---------- Input records ----------

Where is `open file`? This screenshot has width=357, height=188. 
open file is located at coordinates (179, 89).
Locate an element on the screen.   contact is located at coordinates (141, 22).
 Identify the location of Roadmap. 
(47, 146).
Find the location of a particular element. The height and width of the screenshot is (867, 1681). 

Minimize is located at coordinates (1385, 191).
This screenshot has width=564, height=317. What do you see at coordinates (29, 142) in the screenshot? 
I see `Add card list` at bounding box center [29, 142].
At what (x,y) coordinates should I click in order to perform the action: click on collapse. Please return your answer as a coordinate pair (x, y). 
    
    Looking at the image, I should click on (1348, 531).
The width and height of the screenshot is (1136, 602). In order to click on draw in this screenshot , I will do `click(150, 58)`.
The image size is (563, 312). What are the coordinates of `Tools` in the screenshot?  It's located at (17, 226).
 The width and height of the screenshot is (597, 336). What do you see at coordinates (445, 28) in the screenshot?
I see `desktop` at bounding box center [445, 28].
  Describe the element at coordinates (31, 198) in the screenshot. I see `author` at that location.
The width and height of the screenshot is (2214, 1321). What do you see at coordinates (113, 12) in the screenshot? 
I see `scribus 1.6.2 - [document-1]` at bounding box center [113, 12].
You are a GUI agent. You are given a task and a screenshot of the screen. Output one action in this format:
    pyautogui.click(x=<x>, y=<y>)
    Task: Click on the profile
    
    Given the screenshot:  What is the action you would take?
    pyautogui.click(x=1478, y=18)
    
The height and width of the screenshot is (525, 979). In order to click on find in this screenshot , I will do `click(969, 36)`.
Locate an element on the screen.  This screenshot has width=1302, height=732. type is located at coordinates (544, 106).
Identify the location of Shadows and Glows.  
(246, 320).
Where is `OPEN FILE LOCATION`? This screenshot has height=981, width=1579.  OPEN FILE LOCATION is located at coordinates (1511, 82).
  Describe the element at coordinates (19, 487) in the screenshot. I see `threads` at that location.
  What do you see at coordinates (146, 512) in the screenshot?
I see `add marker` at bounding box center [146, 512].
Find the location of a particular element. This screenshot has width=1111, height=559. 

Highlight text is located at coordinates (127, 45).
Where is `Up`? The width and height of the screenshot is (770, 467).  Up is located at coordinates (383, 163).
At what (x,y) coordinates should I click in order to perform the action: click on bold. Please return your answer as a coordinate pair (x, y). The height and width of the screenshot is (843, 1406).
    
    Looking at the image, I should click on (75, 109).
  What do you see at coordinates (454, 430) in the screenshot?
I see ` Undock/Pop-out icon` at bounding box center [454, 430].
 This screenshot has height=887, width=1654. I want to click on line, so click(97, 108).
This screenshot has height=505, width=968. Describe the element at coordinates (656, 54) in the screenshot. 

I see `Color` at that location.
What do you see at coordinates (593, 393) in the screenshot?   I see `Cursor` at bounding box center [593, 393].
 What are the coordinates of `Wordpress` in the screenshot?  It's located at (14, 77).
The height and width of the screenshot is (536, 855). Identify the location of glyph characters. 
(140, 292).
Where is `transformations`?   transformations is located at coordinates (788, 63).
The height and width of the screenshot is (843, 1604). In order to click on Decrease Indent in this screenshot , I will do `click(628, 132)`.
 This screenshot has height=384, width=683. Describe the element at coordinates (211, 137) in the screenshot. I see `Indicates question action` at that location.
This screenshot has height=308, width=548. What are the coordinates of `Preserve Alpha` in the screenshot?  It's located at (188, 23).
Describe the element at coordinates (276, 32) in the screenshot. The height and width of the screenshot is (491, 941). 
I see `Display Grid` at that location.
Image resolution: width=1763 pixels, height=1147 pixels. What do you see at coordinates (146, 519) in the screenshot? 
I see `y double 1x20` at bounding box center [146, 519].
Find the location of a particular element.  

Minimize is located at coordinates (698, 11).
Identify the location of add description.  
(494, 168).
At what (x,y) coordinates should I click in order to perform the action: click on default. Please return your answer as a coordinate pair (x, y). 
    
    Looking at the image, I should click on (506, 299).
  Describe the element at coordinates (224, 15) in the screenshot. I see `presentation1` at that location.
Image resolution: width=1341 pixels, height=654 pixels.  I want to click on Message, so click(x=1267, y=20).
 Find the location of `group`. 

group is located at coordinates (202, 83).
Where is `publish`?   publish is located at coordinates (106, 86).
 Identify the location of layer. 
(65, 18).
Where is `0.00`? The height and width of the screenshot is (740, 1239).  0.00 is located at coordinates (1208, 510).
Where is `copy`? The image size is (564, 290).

----------

Short problem » Could you rewrite the material as a JSON list of strings, one string per line and blank lines left out, starting with the line that contains "The height and width of the screenshot is (525, 979)." and going on through the line that contains "Describe the element at coordinates (19, 487)"?

Answer to this exercise »
[
  "The height and width of the screenshot is (525, 979). In order to click on find in this screenshot , I will do `click(969, 36)`.",
  "Locate an element on the screen.  This screenshot has width=1302, height=732. type is located at coordinates (544, 106).",
  "Identify the location of Shadows and Glows.  ",
  "(246, 320).",
  "Where is `OPEN FILE LOCATION`? This screenshot has height=981, width=1579.  OPEN FILE LOCATION is located at coordinates (1511, 82).",
  "  Describe the element at coordinates (19, 487) in the screenshot. I see `threads` at that location."
]